“Let’s build our brand!” Sounds fun, right? But building a brand isn’t as simple as building a Lego castle. Here are a few pitfalls to avoid when undertaking this somewhat formidable task.
Non-committal brand strategy.
When your brand strategy isn’t structured and focussed on a key differentiator, it can quickly fall apart. However, the process of developing and describing how your business is unique can be complicated. It may be challenging to ask yourself the hard questions in order to reveal insightful answers about what your brand delivers, which leads to the same empty promises that the rest of the industry are settling for.
When thinking about the core of your strategy, consider a benefits ladder and the power of emotional positioning. Start by identifying your product or service features, and if it helps, you can even segment these into campaigns to avoid stretching your brand too far. Next, consider the functional benefit of that feature. From there, you’ll need to connect that to a true client/customer benefit to rationalize why the feature is needed. This will ultimately lead you to identifying a core emotional benefit.
- Let’s take Michelin for example:
- Emotional benefit: Children are safe
- Client/Customer Benefit (Rationale): Easier to stop a vehicle
- Functional Benefit: Wicks away water
- Product Feature: 3 steel belts
Once this is laid out, you can develop a series of mixed position statements that help hone in which differentiator is the most powerful. The resulting position statement may look like this:
“For Parents, Michelin’s water wicking tires are the go-to among the auto industry because they deliver ultimate safety.”
By focusing, you’ve addressed the target audience, brand, benefit, category, and a reason to believe. What does that look like in an ad, you ask?
Forgetting the brand experience.
It may seem easy enough to advertise a “BUY NOW” message, but what is your audience left with after that? The experience factor can often set your brand apart from a competitor and convert your audience from onlookers to loyalists. This kind of experience can be both tangible and emotional and should be considered a holistic approach that combines user experience, customer experience, and brand identity all in one.
Investing in what experience your brand delivers in those moments after a sale helps tip the scales in a positive direction and can lead to deeper connections, inspired audiences, and return on investment results.
Every time a customer thinks about or discusses your brand, they feel a certain way and experience a particular emotion. For example, we often hear someone say, “Do you want to grab Starbucks?” They are no longer grabbing a coffee, but rather a “Starbucks.” The same goes for hearing someone say, “Do you need a Kleenex?” as opposed to, “Do you need a tissue?” Starbucks is synonymous with coffee, and Kleenex is with tissue because they have built their entire brand platform around the positive experience people have as a result of a purchase. And when that experience isn’t positive, you might hear something like, “I’m never getting a Starbucks again!” thus breaking the bond they once had with the blurred lines of experiential Starbucks and daily caffeine.
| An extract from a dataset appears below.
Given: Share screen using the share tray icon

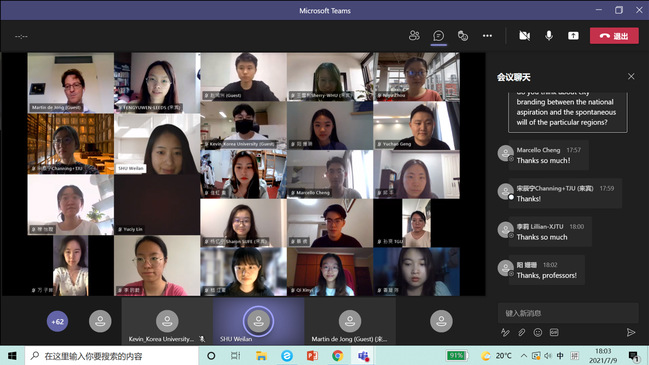Looking at the screenshot, I should (573, 36).
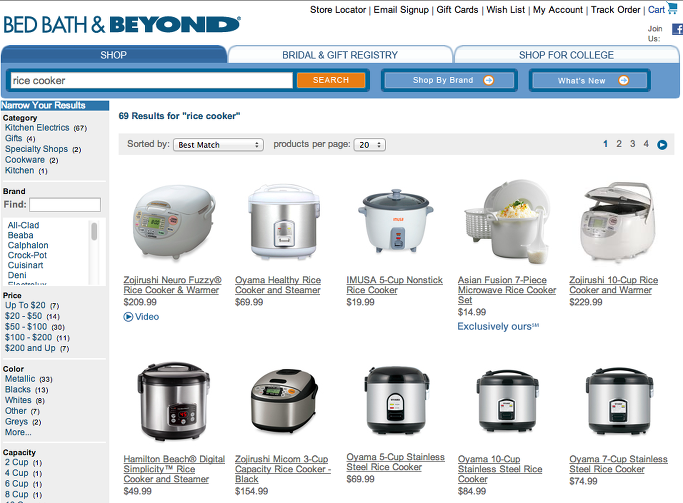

Empathy is key to not only maintaining but building a strong connection with your audience. Without it, you have zero access to the real and true conversations that help align your business and marketing methods to their needs. This is about putting yourself in your customers’ shoes and allowing yourself to be vulnerable enough to view your brand as they see it. Slowing down, actively listening, accepting humility, and having the ability to learn and change are all a part of honing empathy for your brand. Start small, and refer back to the benefits ladder to help concentrate your focus and visualize the end goal.
Lack of consistency.
In a world of instant gratification, we can grow tired of something we’re embedded in daily. This is most obvious when a brand begins to veer away from its standards. Brand guides and standards are put in place to ensure your brand is easily recognizable across all channels and touchpoints, creating a unified touchpoint for both existing and new customers. These guides also help foster trust by delivering tried and true consistency that those customers can rely on.
When you’re inconsistent, your brand loses the opportunity to set positive expectations and dependability. The reputation of your brand starts to deteriorate and you are no longer positioned as the reliable source of service, product, or experience you may have once delivered. This comes down to the expectations of your customers—they don’t want to be confused or left behind because a brand hasn’t committed to a level of consistency that they have or can grow to look forward to. When people believe these inconsistencies are personal and start to wonder “Why me?” they most often use the brand as a scapegoat, tarnishing everything in their path until they feel they’ve been personally righted.
It’s a slippery uphill slope to correct that. And here’s why:
- Customers have the ability to immediately share and publicly blast their experiences widely to their networks. If they have been treated differently, it doesn’t take long for others to notice.
- Those experiences determine whether or not you have control of the narrative of your brand. People trust people first and don’t come back around easily to a brand when they have other options worth experimenting with.
- Reasonable expectations are just as challenging to maintain as bad expectations are challenging to resolve. If your brand sets negative expectations by being inconsistent, you may end up doing twice the work to course correct when you could have been spending that energy growing your affinity.
- This all takes time. Anything worth doing is worth doing right. Being known as a fair, reliable, and dependable brand is the foundation that word of mouth helps to grow. It won’t happen overnight, but if you stick to your strategy, deliver a positive experience, and maintain that formula, your brand will rise above the rest.